UPDATED 13:10 EST / AUGUST 12 2022

BLOCKCHAIN

Alleged Tornado Cash dev arrested in Netherlands, more arrests ‘not ruled out’

A 29-year-old man has been arrested by Dutch police in connection to the Tornado Cash cryptocurrency mixing service suspected of “involvement in concealing financial flows” and “facilitating money laundering.”

The Dutch Fiscal Information and Investigation Service, or FIOD, described the man as a “developer” in a statement published today after his apprehension in Amsterdam on Wednesday. Authorities added that further arrests are “not ruled out.”

Tornado Cash is a decentralized mixing service that allows users to deposit crypto tokens to anonymize the origin of the funds. Although it can be used for legitimate purposes to provide privacy for transactions, it has also been used as a tool for anonymizing the proceeds from large-scale hacks and heists.

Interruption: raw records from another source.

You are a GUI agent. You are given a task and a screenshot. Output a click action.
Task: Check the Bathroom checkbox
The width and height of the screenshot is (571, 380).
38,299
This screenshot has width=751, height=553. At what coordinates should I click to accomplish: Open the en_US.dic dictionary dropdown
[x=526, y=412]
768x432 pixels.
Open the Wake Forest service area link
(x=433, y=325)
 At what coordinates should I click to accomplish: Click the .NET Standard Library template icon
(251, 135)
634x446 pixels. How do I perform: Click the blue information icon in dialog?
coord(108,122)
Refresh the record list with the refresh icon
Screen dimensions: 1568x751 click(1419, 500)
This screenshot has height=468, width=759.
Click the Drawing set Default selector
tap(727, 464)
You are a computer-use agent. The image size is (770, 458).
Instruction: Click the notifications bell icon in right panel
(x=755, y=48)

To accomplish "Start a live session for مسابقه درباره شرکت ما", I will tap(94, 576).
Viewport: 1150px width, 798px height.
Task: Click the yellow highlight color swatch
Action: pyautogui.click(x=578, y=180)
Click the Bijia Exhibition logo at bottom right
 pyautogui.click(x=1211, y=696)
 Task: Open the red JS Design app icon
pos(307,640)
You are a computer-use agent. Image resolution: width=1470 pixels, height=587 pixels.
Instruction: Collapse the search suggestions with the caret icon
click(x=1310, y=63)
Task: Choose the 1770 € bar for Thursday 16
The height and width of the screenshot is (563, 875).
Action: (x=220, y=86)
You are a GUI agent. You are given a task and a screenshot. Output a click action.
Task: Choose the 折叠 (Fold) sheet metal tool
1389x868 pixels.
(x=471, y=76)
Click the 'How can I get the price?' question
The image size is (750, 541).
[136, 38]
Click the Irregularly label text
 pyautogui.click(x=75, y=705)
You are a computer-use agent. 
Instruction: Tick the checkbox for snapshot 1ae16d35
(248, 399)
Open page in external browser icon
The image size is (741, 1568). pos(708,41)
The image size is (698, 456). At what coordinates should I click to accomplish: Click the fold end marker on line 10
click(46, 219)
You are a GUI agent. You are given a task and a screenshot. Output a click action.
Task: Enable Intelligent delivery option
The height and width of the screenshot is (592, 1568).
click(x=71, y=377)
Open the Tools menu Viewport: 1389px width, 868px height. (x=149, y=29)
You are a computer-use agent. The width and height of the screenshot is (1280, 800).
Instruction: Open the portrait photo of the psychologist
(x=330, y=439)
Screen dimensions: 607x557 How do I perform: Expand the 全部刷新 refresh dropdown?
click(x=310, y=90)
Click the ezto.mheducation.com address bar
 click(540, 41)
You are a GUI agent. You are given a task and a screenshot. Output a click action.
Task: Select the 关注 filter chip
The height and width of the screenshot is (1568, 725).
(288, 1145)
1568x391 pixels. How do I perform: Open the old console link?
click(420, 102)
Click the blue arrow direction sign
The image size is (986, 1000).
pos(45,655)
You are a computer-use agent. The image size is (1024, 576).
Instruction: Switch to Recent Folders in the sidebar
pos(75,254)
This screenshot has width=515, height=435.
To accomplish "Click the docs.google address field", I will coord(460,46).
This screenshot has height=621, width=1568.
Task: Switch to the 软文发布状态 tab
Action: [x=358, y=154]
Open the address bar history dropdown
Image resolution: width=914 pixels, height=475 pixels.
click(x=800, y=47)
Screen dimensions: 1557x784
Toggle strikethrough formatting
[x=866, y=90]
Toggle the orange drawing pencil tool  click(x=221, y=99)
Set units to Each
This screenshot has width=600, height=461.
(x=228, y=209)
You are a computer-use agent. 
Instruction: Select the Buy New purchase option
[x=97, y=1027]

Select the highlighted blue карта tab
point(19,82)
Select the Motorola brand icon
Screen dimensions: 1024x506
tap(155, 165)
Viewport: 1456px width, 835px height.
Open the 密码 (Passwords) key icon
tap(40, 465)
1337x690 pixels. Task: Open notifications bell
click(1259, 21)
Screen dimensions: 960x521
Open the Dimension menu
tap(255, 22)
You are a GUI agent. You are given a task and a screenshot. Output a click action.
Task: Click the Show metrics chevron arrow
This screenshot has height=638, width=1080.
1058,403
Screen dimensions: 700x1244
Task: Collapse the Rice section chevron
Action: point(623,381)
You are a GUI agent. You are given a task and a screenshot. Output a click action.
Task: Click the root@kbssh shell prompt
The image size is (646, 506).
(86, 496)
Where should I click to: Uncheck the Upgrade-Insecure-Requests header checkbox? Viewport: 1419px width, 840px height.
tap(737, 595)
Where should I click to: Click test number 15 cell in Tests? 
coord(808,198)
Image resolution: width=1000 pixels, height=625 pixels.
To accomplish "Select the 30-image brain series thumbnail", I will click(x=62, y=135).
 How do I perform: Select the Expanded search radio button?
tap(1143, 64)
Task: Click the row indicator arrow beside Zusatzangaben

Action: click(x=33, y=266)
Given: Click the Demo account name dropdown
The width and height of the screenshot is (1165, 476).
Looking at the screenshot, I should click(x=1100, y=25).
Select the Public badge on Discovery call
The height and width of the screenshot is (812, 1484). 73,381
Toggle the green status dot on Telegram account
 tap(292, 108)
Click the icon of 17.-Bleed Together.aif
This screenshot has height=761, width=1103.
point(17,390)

In June, the Financial Advanced Cyber Team of FOID opened a criminal investigation against Tornado Cash and alleges that the service has been “used to conceal large-scale criminal money flows, including from (online) thefts of cryptocurrencies (so-called crypto hacks and scams).”

“It is suspected that persons behind this organization have made large-scale profits from these transactions,” authorities said in the statement.

FACT estimated Tornado Cash has received turnovers exceeding $7 billion in proceeds from such criminal enterprises since its start in 2019. That estimate is similar to the amount the United States Treasury accused Tornado Cash of laundering when it sanctioned the mixing service on Monday.

Investigations by the U.S. Treasury revealed that Tornado Cash had been used to launder money after numerous large-scale crypto heists. They included more than $96 million stolen from Harmony’s Horizon Bridge and at least $7.8 million taken from the recent Nomad Bridge heist. Investigators also believed that the Lazarus Group, a North Korean state-sponsored hacking group linked to the $615 million hack of the popular crypto game “Axie Infinite,” laundered more than $455 million through the service.

Tornado Cash is not the only mixing service to be sanctioned by the U.S. Blender.io was also targeted in May.

After the U.S. sanctions, multiple services terminated accounts related to Tornado Cash, including code repository GitHub, blockchain API companies Alchemy and Infura and crypto payments company Circle. Th-se moves have made it more difficult for users to interact with the service but not impossible.